▶ **What you have to do**: Render the rows from the line containing "Image resolution: width=800" to the line containing "will pyautogui.click(x=22, y=111)." as a Markdown table with the columns Number and Record line, numbering each row and skipping blank lines.

▶ **Items**:
******

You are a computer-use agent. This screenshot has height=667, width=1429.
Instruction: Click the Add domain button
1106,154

******

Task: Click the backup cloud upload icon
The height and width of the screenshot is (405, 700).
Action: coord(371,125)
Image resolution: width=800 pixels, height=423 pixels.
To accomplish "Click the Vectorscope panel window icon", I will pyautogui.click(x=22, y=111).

******

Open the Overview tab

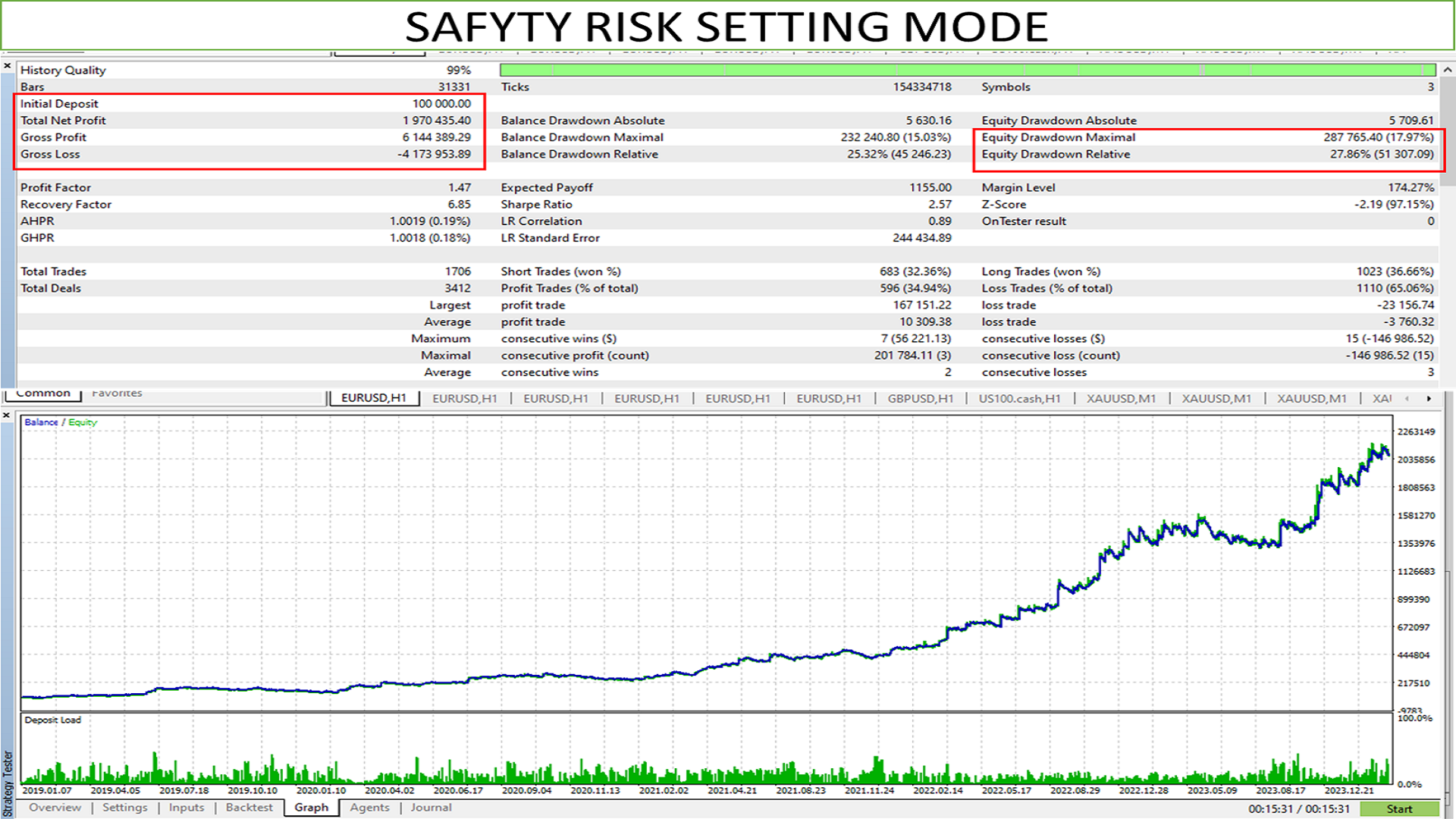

******

▶ **The output**:
| Number | Record line |
|---|---|
| 1 | Image resolution: width=800 pixels, height=423 pixels. |
| 2 | To accomplish "Click the Vectorscope panel window icon", I will pyautogui.click(x=22, y=111). |